Charles Landau clandau at macslab.com
Tue Feb 19 23:14:56 EST 2008

At 1:48 PM -0500 2/4/08, Jonathan S. Shapiro wrote:
>Norm will jump in if I get this wrong, but I think it is safe to say
>that both of us feel that no rights amplification operation should exist
>in a properly designed capability system.
>Or at least, that was his initial position, which gave both of us some
>discomfort about the can-opener operation in KeyKOS/EROS.
>Subsequently, I have modified my stance on this. It seems fairly clear
>   Any rights amplification operation that could, in principle, have
>   been accomplished in the absence of the amplification operation
>   (perhaps with a much higher storage or computational cost). Is
>   not, strictly speaking, a rights amplification operation at all,
>   and MAY be acceptable if it is implemented with sufficient care.

>I guess I would add one other qualifier. There are certain patterns,
>such as seal/unseal, that CAN be implemented without an amplify
>operation, but can only be implemented sensibly if 'eq' is available,
>and can only be implemented efficiently if something like "keybits" is
>available.  The decision to admit EQ into a design is a fairly
>fundamental decision.

That has always been my belief. Indeed, I don't know how to show that 
any rights amplification operation is safe, if it doesn't obey the 
above. And this is the reason I believe EQ is a necessary operation.

>One view of the debate is that EQ, by virtue of
>violating identity encapsulation, is itself a rights amplifying

We said above that in a system with EQ but without other rights 
amplification primitives, you can theoretically implement rights 

It would be interesting if it were possible to show that in a system 
with rights amplification but without EQ, you can theoretically 
implement EQ.

>Oh. The essence of the user-mode implementation of canopener is that the
>fabricator of processes with a particular brand can maintain a private
>copy of all of the capabilities that it fabricates.

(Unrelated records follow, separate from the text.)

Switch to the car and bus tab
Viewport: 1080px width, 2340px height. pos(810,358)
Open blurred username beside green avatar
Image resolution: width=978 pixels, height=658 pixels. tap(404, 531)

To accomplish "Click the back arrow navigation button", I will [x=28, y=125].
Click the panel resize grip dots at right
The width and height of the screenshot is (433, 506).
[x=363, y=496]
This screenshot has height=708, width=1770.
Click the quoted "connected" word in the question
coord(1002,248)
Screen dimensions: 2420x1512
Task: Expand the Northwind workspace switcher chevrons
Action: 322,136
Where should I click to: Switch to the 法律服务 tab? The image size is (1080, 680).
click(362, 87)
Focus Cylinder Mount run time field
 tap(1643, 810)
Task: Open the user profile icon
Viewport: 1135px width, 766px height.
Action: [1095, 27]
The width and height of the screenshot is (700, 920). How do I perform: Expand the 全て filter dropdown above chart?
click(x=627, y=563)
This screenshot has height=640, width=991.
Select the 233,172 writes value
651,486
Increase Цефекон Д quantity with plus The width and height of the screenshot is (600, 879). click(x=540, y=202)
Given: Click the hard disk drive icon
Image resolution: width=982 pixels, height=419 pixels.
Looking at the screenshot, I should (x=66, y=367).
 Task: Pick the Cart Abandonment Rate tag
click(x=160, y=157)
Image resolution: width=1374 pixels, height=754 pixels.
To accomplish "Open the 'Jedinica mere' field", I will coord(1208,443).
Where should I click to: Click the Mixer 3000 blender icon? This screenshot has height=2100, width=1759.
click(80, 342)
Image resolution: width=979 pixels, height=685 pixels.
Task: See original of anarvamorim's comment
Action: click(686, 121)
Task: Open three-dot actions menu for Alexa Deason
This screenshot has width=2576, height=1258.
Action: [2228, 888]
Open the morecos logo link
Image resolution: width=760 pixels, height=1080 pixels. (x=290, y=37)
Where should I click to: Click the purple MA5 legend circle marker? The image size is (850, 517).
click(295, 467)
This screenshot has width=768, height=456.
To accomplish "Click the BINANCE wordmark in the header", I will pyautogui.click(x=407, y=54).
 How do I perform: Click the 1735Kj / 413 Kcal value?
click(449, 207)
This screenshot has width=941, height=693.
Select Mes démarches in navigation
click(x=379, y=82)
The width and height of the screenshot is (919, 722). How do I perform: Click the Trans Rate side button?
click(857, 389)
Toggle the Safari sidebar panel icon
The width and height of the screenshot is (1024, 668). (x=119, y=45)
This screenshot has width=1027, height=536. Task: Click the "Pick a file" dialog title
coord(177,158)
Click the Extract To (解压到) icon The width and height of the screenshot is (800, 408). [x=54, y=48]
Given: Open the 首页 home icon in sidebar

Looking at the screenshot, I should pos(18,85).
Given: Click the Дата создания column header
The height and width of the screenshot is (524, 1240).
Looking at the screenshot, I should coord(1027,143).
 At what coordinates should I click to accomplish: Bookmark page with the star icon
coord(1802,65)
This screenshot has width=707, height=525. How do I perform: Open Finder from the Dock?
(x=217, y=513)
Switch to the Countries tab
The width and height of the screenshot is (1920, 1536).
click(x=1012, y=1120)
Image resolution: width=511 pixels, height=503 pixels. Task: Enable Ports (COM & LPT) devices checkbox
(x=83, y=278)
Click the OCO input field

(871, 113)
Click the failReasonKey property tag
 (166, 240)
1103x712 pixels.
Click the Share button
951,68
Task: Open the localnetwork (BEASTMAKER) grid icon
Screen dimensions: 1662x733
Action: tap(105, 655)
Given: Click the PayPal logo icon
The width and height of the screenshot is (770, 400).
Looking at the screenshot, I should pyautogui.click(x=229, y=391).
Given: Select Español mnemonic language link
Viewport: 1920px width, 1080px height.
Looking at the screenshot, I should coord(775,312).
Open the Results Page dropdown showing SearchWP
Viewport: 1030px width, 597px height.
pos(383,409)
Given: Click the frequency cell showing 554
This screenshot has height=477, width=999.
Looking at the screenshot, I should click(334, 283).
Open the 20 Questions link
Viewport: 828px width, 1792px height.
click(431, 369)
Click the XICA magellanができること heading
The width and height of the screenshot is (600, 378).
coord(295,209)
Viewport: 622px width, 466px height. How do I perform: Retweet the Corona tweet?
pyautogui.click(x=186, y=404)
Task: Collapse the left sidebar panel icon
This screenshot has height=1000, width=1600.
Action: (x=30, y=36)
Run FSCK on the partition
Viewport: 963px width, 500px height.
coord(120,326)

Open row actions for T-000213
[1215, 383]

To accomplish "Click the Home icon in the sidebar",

Cracking open an
>Endpoint for this purpose (equivalently: a red segment) is borderline,
>but can be viewed as providing only a trivial extension of the notion of

To clarify: In KeyKOS/EROS/CapROS, when you send a message to a red 
segment/wrapper/forwarder, the message goes to the object's 
keeper/keeper/target, which is a start cap to some process. An 
amplified (non-opaque) cap to the red segment/wrapper/forwarder is 
added to the message. (The argument that *this* amplification is 
implementable with EQ is left as an exercise to the reader.) The 
fabricator of processes could theoretically call the object to be 
amplified, then observe all the processes it fabricated and, using 
EQ, see if any of them received the (unique) reply cap to the caller. 
If so, it can retrieve the amplified cap. So the argument is, since 
this form of amplification can be implemented with only EQ using 
destructive testing, it is OK to provide a primitive operation that 
is efficient and nondestructive.

At 7:20 PM -0800 2/19/08, Norman Hardy wrote:
>Actually the can opener was O(n). It was for pure convenience and 
>nominally to bundle authority.
>As we used it each programmer would have his own can opener for the 
>things he had programmed.

I can't find "canopener" in the KeyKOS document. Are you both talking 
about the key-indexed directory? It did not do amplification, just EQ.